:: Source information ::

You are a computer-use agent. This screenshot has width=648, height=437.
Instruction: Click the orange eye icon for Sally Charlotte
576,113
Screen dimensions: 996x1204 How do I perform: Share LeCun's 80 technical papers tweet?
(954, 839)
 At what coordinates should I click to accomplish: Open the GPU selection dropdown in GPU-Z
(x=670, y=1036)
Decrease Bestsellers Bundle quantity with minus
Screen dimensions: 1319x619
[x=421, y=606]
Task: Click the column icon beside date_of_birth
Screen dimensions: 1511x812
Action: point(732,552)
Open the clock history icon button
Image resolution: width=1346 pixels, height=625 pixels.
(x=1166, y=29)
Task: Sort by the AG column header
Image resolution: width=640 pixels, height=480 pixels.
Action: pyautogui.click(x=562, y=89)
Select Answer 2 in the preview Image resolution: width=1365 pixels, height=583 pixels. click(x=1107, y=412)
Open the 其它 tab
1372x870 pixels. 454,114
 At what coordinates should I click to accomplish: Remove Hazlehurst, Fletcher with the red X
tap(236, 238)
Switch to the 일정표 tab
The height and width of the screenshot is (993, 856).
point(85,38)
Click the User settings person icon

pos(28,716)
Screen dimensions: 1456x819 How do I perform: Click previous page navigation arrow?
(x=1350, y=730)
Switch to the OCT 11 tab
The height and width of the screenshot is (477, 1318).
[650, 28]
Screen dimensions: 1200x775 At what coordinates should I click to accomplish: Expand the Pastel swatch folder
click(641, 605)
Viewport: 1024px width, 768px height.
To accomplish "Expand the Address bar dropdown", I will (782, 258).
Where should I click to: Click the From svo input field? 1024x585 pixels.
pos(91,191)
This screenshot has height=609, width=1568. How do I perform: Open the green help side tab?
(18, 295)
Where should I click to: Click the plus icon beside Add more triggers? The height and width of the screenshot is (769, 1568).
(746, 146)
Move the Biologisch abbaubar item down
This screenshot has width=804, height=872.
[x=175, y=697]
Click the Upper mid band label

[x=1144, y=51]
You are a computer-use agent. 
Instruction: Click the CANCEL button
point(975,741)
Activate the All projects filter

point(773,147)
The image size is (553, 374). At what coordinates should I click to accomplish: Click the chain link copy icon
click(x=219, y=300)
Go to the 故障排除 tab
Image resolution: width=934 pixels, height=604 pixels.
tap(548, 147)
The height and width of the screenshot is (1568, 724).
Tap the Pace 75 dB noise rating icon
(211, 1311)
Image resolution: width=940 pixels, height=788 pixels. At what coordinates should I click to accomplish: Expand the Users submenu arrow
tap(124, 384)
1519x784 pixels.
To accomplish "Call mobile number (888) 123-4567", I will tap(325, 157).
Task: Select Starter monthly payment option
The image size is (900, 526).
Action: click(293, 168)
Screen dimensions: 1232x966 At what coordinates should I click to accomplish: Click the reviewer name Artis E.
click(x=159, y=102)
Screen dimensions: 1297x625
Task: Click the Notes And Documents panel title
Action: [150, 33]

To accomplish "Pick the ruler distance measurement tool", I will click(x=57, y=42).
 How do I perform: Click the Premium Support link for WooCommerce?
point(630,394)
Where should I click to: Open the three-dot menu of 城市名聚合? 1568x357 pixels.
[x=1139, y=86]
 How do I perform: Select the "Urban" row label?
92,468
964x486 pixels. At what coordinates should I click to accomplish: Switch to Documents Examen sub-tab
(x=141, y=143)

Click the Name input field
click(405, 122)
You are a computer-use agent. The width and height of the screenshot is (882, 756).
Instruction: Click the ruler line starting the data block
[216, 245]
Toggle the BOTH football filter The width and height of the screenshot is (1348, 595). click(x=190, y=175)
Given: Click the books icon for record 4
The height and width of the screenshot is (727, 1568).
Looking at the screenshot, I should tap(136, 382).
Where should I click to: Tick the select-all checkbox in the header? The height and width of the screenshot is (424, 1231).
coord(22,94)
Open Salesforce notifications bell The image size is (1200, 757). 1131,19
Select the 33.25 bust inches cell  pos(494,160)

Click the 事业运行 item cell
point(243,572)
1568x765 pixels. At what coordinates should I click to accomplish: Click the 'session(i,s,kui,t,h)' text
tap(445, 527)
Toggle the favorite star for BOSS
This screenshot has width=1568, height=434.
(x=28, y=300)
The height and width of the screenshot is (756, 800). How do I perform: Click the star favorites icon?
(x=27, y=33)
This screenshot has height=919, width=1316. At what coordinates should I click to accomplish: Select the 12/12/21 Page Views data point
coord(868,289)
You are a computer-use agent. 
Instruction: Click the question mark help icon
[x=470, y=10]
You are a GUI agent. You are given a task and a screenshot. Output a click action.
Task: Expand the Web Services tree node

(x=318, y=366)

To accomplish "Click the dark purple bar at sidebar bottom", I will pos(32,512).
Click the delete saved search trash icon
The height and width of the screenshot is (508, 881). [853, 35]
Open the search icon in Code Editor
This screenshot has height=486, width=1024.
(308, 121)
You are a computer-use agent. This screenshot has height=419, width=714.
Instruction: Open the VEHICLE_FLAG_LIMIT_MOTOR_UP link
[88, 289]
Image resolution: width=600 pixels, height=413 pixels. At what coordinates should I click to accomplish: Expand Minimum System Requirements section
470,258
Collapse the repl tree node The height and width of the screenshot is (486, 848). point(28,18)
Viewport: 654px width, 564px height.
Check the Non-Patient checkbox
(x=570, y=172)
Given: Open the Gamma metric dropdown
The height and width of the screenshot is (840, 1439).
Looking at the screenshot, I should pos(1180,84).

:::

> [What to produce]:
Would you repeat each line above exactly as it stands?

> [Completed task]:
You are a computer-use agent. This screenshot has width=648, height=437.
Instruction: Click the orange eye icon for Sally Charlotte
576,113
Screen dimensions: 996x1204 How do I perform: Share LeCun's 80 technical papers tweet?
(954, 839)
 At what coordinates should I click to accomplish: Open the GPU selection dropdown in GPU-Z
(x=670, y=1036)
Decrease Bestsellers Bundle quantity with minus
Screen dimensions: 1319x619
[x=421, y=606]
Task: Click the column icon beside date_of_birth
Screen dimensions: 1511x812
Action: point(732,552)
Open the clock history icon button
Image resolution: width=1346 pixels, height=625 pixels.
(x=1166, y=29)
Task: Sort by the AG column header
Image resolution: width=640 pixels, height=480 pixels.
Action: pyautogui.click(x=562, y=89)
Select Answer 2 in the preview Image resolution: width=1365 pixels, height=583 pixels. click(x=1107, y=412)
Open the 其它 tab
1372x870 pixels. 454,114
 At what coordinates should I click to accomplish: Remove Hazlehurst, Fletcher with the red X
tap(236, 238)
Switch to the 일정표 tab
The height and width of the screenshot is (993, 856).
point(85,38)
Click the User settings person icon

pos(28,716)
Screen dimensions: 1456x819 How do I perform: Click previous page navigation arrow?
(x=1350, y=730)
Switch to the OCT 11 tab
The height and width of the screenshot is (477, 1318).
[650, 28]
Screen dimensions: 1200x775 At what coordinates should I click to accomplish: Expand the Pastel swatch folder
click(641, 605)
Viewport: 1024px width, 768px height.
To accomplish "Expand the Address bar dropdown", I will (782, 258).
Where should I click to: Click the From svo input field? 1024x585 pixels.
pos(91,191)
This screenshot has height=609, width=1568. How do I perform: Open the green help side tab?
(18, 295)
Where should I click to: Click the plus icon beside Add more triggers? The height and width of the screenshot is (769, 1568).
(746, 146)
Move the Biologisch abbaubar item down
This screenshot has width=804, height=872.
[x=175, y=697]
Click the Upper mid band label

[x=1144, y=51]
You are a computer-use agent. 
Instruction: Click the CANCEL button
point(975,741)
Activate the All projects filter

point(773,147)
The image size is (553, 374). At what coordinates should I click to accomplish: Click the chain link copy icon
click(x=219, y=300)
Go to the 故障排除 tab
Image resolution: width=934 pixels, height=604 pixels.
tap(548, 147)
The height and width of the screenshot is (1568, 724).
Tap the Pace 75 dB noise rating icon
(211, 1311)
Image resolution: width=940 pixels, height=788 pixels. At what coordinates should I click to accomplish: Expand the Users submenu arrow
tap(124, 384)
1519x784 pixels.
To accomplish "Call mobile number (888) 123-4567", I will tap(325, 157).
Task: Select Starter monthly payment option
The image size is (900, 526).
Action: click(293, 168)
Screen dimensions: 1232x966 At what coordinates should I click to accomplish: Click the reviewer name Artis E.
click(x=159, y=102)
Screen dimensions: 1297x625
Task: Click the Notes And Documents panel title
Action: [150, 33]

To accomplish "Pick the ruler distance measurement tool", I will click(x=57, y=42).
 How do I perform: Click the Premium Support link for WooCommerce?
point(630,394)
Where should I click to: Open the three-dot menu of 城市名聚合? 1568x357 pixels.
[x=1139, y=86]
 How do I perform: Select the "Urban" row label?
92,468
964x486 pixels. At what coordinates should I click to accomplish: Switch to Documents Examen sub-tab
(x=141, y=143)

Click the Name input field
click(405, 122)
You are a computer-use agent. The width and height of the screenshot is (882, 756).
Instruction: Click the ruler line starting the data block
[216, 245]
Toggle the BOTH football filter The width and height of the screenshot is (1348, 595). click(x=190, y=175)
Given: Click the books icon for record 4
The height and width of the screenshot is (727, 1568).
Looking at the screenshot, I should tap(136, 382).
Where should I click to: Tick the select-all checkbox in the header? The height and width of the screenshot is (424, 1231).
coord(22,94)
Open Salesforce notifications bell The image size is (1200, 757). 1131,19
Select the 33.25 bust inches cell  pos(494,160)

Click the 事业运行 item cell
point(243,572)
1568x765 pixels. At what coordinates should I click to accomplish: Click the 'session(i,s,kui,t,h)' text
tap(445, 527)
Toggle the favorite star for BOSS
This screenshot has width=1568, height=434.
(x=28, y=300)
The height and width of the screenshot is (756, 800). How do I perform: Click the star favorites icon?
(x=27, y=33)
This screenshot has height=919, width=1316. At what coordinates should I click to accomplish: Select the 12/12/21 Page Views data point
coord(868,289)
You are a computer-use agent. 
Instruction: Click the question mark help icon
[x=470, y=10]
You are a GUI agent. You are given a task and a screenshot. Output a click action.
Task: Expand the Web Services tree node

(x=318, y=366)

To accomplish "Click the dark purple bar at sidebar bottom", I will pos(32,512).
Click the delete saved search trash icon
The height and width of the screenshot is (508, 881). [853, 35]
Open the search icon in Code Editor
This screenshot has height=486, width=1024.
(308, 121)
You are a computer-use agent. This screenshot has height=419, width=714.
Instruction: Open the VEHICLE_FLAG_LIMIT_MOTOR_UP link
[88, 289]
Image resolution: width=600 pixels, height=413 pixels. At what coordinates should I click to accomplish: Expand Minimum System Requirements section
470,258
Collapse the repl tree node The height and width of the screenshot is (486, 848). point(28,18)
Viewport: 654px width, 564px height.
Check the Non-Patient checkbox
(x=570, y=172)
Given: Open the Gamma metric dropdown
The height and width of the screenshot is (840, 1439).
Looking at the screenshot, I should pos(1180,84).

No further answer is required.